╭──

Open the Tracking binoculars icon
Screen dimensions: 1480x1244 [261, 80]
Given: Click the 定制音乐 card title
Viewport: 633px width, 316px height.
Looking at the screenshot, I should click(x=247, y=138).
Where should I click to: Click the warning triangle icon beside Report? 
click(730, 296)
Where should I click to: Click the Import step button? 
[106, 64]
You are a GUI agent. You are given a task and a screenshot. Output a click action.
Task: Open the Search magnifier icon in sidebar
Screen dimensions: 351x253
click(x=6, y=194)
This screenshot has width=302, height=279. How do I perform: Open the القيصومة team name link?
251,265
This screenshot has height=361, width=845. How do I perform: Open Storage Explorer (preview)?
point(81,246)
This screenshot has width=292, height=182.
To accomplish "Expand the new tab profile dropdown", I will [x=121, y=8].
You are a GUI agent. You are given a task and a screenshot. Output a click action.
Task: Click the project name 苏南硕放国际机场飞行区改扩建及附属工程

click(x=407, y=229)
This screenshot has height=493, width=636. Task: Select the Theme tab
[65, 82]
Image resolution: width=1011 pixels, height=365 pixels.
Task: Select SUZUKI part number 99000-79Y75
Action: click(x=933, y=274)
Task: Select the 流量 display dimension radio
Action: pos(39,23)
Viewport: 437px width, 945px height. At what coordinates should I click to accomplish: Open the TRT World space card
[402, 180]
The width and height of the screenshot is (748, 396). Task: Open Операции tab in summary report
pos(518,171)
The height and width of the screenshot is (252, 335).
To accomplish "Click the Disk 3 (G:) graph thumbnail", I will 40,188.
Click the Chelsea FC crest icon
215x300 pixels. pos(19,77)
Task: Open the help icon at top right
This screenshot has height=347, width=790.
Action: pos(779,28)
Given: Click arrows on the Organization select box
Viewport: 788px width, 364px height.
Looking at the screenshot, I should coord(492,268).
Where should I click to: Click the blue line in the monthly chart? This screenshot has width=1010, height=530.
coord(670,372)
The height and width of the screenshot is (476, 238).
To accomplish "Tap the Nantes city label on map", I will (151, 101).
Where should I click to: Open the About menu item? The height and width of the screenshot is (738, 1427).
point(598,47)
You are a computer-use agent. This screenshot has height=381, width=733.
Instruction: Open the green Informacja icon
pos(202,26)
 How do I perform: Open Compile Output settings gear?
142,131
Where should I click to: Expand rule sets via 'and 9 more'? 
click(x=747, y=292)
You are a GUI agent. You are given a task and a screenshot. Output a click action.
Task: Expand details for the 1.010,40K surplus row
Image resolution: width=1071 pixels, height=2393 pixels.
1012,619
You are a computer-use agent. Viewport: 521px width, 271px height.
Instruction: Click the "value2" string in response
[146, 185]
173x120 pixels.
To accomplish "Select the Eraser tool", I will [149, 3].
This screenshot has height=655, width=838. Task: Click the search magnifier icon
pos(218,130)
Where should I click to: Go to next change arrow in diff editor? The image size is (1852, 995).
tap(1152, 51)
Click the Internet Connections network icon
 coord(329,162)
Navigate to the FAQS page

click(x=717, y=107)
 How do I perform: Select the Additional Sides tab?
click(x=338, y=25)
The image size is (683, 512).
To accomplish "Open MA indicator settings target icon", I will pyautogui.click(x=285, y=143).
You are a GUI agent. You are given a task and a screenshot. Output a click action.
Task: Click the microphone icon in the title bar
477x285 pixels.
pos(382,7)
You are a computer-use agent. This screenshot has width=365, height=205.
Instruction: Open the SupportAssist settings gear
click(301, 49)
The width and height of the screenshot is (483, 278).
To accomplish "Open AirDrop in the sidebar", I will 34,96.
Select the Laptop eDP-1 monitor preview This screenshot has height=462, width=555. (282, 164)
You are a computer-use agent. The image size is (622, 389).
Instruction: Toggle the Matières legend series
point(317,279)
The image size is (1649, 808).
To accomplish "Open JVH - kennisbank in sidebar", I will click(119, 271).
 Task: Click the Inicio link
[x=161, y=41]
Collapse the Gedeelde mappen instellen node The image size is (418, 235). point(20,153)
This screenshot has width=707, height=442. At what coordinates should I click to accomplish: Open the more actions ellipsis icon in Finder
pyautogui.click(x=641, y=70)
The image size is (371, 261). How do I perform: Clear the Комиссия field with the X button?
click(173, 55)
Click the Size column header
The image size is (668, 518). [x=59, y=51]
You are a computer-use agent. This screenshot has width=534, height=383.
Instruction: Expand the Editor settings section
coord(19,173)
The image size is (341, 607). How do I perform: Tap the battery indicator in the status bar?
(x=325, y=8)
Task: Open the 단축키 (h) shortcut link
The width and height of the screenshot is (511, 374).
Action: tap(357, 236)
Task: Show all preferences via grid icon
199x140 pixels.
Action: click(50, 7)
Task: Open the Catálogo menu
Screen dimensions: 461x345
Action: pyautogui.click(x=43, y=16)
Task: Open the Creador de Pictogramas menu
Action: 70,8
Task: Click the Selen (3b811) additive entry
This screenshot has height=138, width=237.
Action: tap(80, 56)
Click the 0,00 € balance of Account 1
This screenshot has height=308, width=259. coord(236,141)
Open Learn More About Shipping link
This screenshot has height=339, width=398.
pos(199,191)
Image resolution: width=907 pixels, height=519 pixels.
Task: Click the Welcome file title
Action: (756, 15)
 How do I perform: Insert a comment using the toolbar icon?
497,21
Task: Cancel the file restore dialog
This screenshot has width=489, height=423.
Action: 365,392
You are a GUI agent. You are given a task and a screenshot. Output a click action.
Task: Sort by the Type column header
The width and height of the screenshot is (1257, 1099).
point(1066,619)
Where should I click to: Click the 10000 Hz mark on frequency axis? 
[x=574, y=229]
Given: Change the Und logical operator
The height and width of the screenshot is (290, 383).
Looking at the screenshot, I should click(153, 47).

╰──

### How to complete this task
Filter the entries above and return only the lines holding "will".

### The completed task
To accomplish "Expand the new tab profile dropdown", I will [x=121, y=8].
To accomplish "Click the Disk 3 (G:) graph thumbnail", I will 40,188.
To accomplish "Tap the Nantes city label on map", I will (151, 101).
To accomplish "Select the Eraser tool", I will [149, 3].
To accomplish "Open MA indicator settings target icon", I will pyautogui.click(x=285, y=143).
To accomplish "Open AirDrop in the sidebar", I will 34,96.
To accomplish "Open JVH - kennisbank in sidebar", I will click(119, 271).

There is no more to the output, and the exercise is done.